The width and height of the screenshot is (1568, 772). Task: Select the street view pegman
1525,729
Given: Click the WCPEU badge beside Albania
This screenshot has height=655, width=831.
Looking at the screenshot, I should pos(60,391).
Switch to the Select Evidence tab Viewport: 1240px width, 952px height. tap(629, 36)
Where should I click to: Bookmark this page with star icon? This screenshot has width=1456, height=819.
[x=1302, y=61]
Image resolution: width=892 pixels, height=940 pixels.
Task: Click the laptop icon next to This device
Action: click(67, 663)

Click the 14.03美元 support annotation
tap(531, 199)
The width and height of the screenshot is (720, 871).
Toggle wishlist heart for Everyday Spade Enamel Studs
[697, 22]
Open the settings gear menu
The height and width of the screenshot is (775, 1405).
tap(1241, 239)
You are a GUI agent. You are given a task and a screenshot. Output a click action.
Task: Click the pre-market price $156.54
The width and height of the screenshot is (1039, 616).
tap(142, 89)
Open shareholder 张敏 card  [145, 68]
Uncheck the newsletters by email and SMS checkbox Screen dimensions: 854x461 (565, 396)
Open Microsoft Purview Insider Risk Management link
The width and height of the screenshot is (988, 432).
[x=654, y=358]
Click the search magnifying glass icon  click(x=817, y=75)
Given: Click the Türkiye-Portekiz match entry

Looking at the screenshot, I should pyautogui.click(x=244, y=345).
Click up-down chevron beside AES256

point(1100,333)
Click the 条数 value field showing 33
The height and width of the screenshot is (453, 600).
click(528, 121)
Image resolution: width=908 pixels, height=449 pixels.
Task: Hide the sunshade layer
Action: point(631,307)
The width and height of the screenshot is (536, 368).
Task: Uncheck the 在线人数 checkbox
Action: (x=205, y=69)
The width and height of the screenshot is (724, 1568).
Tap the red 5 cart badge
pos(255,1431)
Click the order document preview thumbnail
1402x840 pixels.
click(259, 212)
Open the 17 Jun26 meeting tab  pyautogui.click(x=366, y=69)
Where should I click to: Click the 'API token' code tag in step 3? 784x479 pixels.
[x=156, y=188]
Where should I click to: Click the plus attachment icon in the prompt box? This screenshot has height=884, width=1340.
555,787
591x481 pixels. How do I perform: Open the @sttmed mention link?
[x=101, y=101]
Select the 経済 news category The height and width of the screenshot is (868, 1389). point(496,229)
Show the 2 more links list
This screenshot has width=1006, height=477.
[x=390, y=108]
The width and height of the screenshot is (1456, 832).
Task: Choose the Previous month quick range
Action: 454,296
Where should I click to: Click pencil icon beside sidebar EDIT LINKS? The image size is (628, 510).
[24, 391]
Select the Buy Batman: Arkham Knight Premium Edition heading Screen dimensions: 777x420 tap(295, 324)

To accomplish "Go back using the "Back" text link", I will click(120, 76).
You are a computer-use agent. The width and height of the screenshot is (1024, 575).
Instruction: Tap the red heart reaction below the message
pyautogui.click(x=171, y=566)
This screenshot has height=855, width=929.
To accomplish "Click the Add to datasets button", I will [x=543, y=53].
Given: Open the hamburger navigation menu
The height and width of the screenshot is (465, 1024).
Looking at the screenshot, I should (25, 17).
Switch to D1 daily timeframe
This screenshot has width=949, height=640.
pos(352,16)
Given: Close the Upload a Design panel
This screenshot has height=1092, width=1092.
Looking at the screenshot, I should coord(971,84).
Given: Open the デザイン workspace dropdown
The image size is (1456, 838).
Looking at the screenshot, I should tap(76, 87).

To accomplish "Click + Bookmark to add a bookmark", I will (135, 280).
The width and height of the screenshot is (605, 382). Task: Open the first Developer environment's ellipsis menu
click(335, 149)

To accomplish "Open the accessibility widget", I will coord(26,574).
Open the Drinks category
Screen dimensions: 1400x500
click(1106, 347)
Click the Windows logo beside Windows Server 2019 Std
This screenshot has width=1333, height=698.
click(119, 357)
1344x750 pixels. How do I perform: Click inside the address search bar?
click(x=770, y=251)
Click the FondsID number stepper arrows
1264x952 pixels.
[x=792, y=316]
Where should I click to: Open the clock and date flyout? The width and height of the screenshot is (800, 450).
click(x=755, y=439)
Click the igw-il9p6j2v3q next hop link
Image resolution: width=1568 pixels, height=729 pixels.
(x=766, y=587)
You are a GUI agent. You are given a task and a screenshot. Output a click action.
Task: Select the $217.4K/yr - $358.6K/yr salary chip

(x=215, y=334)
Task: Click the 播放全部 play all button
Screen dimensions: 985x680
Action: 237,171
★ ★ ★ ★ ★ ★ ★
• Task instructions:
Rewrite all the records with every "Screen dimensions:" replaced by "Screen size:", keeping everything else the same.

• Exercise solution:
The width and height of the screenshot is (1568, 772). Task: Select the street view pegman
1525,729
Given: Click the WCPEU badge beside Albania
This screenshot has height=655, width=831.
Looking at the screenshot, I should pos(60,391).
Switch to the Select Evidence tab Viewport: 1240px width, 952px height. tap(629, 36)
Where should I click to: Bookmark this page with star icon? This screenshot has width=1456, height=819.
[x=1302, y=61]
Image resolution: width=892 pixels, height=940 pixels.
Task: Click the laptop icon next to This device
Action: click(67, 663)

Click the 14.03美元 support annotation
tap(531, 199)
The width and height of the screenshot is (720, 871).
Toggle wishlist heart for Everyday Spade Enamel Studs
[697, 22]
Open the settings gear menu
The height and width of the screenshot is (775, 1405).
tap(1241, 239)
You are a GUI agent. You are given a task and a screenshot. Output a click action.
Task: Click the pre-market price $156.54
The width and height of the screenshot is (1039, 616).
tap(142, 89)
Open shareholder 张敏 card  [145, 68]
Uncheck the newsletters by email and SMS checkbox Screen size: 854x461 (565, 396)
Open Microsoft Purview Insider Risk Management link
The width and height of the screenshot is (988, 432).
[x=654, y=358]
Click the search magnifying glass icon  click(x=817, y=75)
Given: Click the Türkiye-Portekiz match entry

Looking at the screenshot, I should pyautogui.click(x=244, y=345).
Click up-down chevron beside AES256

point(1100,333)
Click the 条数 value field showing 33
The height and width of the screenshot is (453, 600).
click(528, 121)
Image resolution: width=908 pixels, height=449 pixels.
Task: Hide the sunshade layer
Action: point(631,307)
The width and height of the screenshot is (536, 368).
Task: Uncheck the 在线人数 checkbox
Action: (x=205, y=69)
The width and height of the screenshot is (724, 1568).
Tap the red 5 cart badge
pos(255,1431)
Click the order document preview thumbnail
1402x840 pixels.
click(259, 212)
Open the 17 Jun26 meeting tab  pyautogui.click(x=366, y=69)
Where should I click to: Click the 'API token' code tag in step 3? 784x479 pixels.
[x=156, y=188]
Where should I click to: Click the plus attachment icon in the prompt box? This screenshot has height=884, width=1340.
555,787
591x481 pixels. How do I perform: Open the @sttmed mention link?
[x=101, y=101]
Select the 経済 news category The height and width of the screenshot is (868, 1389). point(496,229)
Show the 2 more links list
This screenshot has width=1006, height=477.
[x=390, y=108]
The width and height of the screenshot is (1456, 832).
Task: Choose the Previous month quick range
Action: 454,296
Where should I click to: Click pencil icon beside sidebar EDIT LINKS? The image size is (628, 510).
[24, 391]
Select the Buy Batman: Arkham Knight Premium Edition heading Screen size: 777x420 tap(295, 324)

To accomplish "Go back using the "Back" text link", I will click(120, 76).
You are a computer-use agent. The width and height of the screenshot is (1024, 575).
Instruction: Tap the red heart reaction below the message
pyautogui.click(x=171, y=566)
This screenshot has height=855, width=929.
To accomplish "Click the Add to datasets button", I will [x=543, y=53].
Given: Open the hamburger navigation menu
The height and width of the screenshot is (465, 1024).
Looking at the screenshot, I should (25, 17).
Switch to D1 daily timeframe
This screenshot has width=949, height=640.
pos(352,16)
Given: Close the Upload a Design panel
This screenshot has height=1092, width=1092.
Looking at the screenshot, I should coord(971,84).
Given: Open the デザイン workspace dropdown
The image size is (1456, 838).
Looking at the screenshot, I should tap(76, 87).

To accomplish "Click + Bookmark to add a bookmark", I will (135, 280).
The width and height of the screenshot is (605, 382). Task: Open the first Developer environment's ellipsis menu
click(335, 149)

To accomplish "Open the accessibility widget", I will coord(26,574).
Open the Drinks category
Screen size: 1400x500
click(1106, 347)
Click the Windows logo beside Windows Server 2019 Std
This screenshot has width=1333, height=698.
click(119, 357)
1344x750 pixels. How do I perform: Click inside the address search bar?
click(x=770, y=251)
Click the FondsID number stepper arrows
1264x952 pixels.
[x=792, y=316]
Where should I click to: Open the clock and date flyout? The width and height of the screenshot is (800, 450).
click(x=755, y=439)
Click the igw-il9p6j2v3q next hop link
Image resolution: width=1568 pixels, height=729 pixels.
(x=766, y=587)
You are a GUI agent. You are given a task and a screenshot. Output a click action.
Task: Select the $217.4K/yr - $358.6K/yr salary chip

(x=215, y=334)
Task: Click the 播放全部 play all button
Screen size: 985x680
Action: 237,171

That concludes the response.